Night Argent's newest EP, "The Fear", starts off with a thumping beat and a feeling of the epic that is perfectly crafted to be paired with film. This is 21st century soundtrack music at its most banal. The first track, "Mannequin," could fittingly be paired with any blockbuster movie trailer—everything about their sound is melodic, put-together, produced, and slick, just like most of the fare that comes out of Hollywood.

Night Argent is music made by people who are making music designed to be popular. 

There is nothing to fear in "The Fear", except perhaps boredom. Proficient musicians all, these sounds are relatively well done pieces of pop/rock, but there is nothing memorable about any of the tracks.

One can listen to "The Fear" as one listens to background music at a shopping mall—it makes little difference whether you pay any attention, as the band does not have anything unique to say either musically or lyrically.

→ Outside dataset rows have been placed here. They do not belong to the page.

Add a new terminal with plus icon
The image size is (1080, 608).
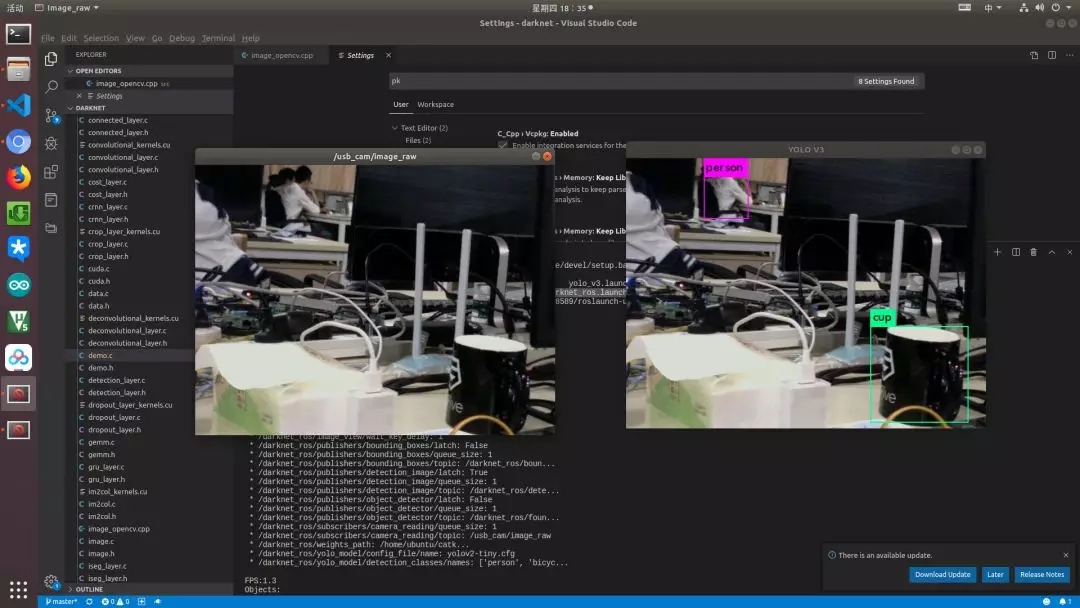997,252
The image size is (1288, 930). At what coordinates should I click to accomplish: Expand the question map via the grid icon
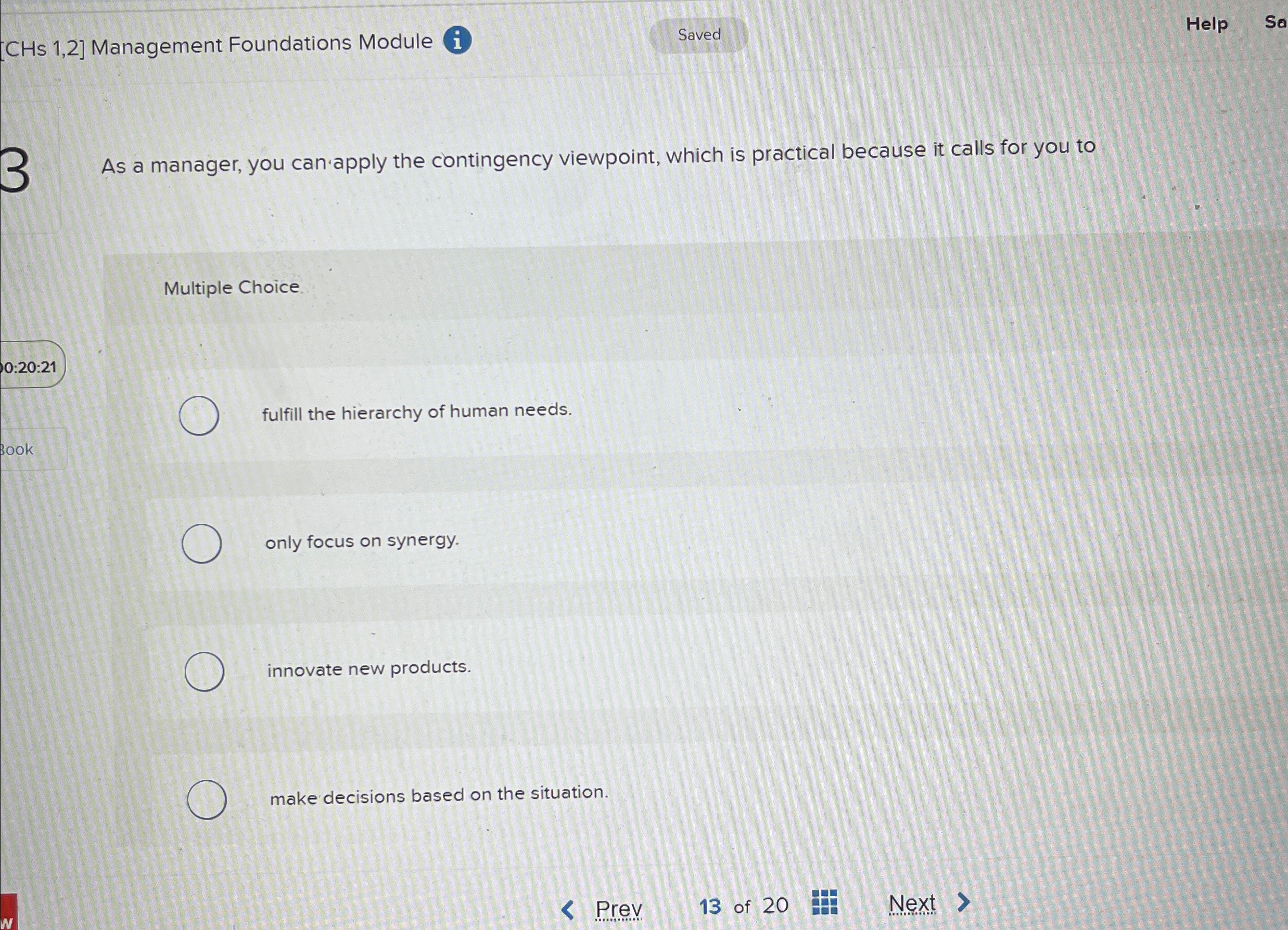pos(825,901)
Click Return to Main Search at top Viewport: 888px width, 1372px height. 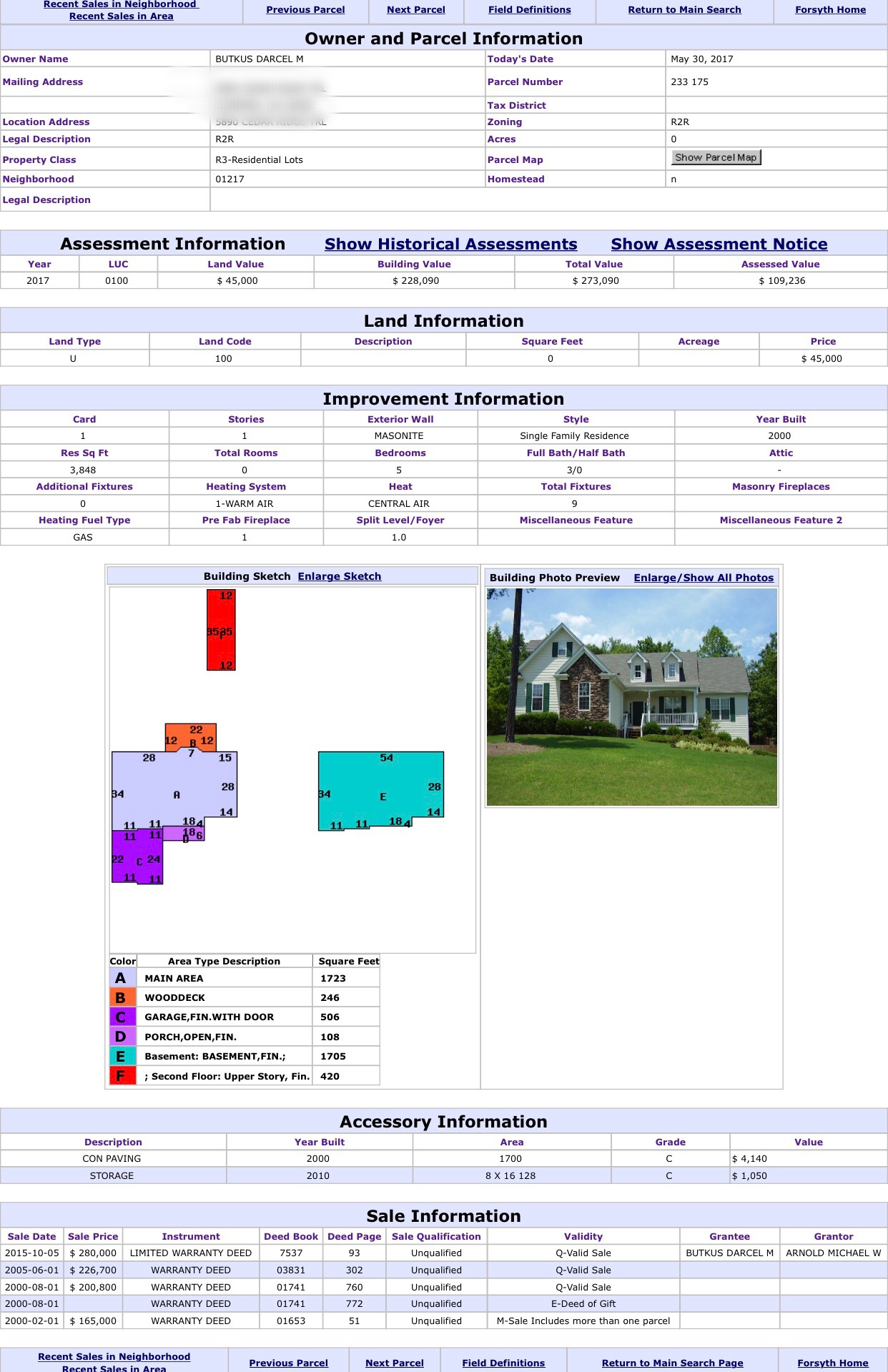pos(684,10)
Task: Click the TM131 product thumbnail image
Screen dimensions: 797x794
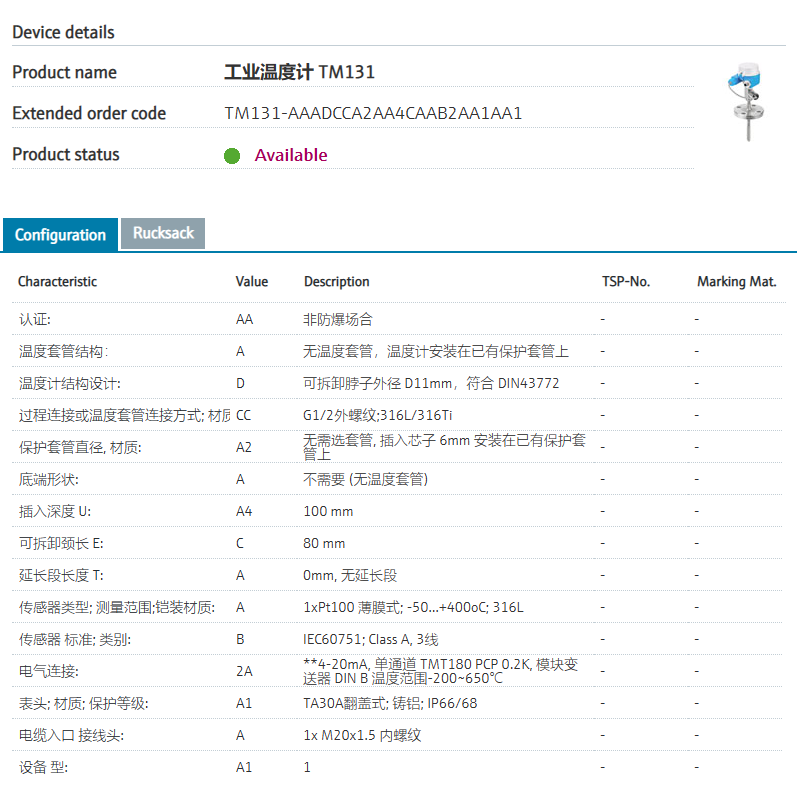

There are some catchy hooks laden throughout the EP, most noticeably in the title track, "The Fear," itself, but none of them render the EP worthy of the twenty-some minutes it takes to listen to the whole thing.

With cliché-laden lyrics and the type of simple-minded pining that one might find from an amateur poet, "The Fear" might attract the type of mindless listeners that would likely be Night Argent's perfect target demographic, and since there are apparently tens of millions of them ready to queue up whatever is new and shiny, perhaps that will work for them. More mature listeners, however, will likely find little of note here.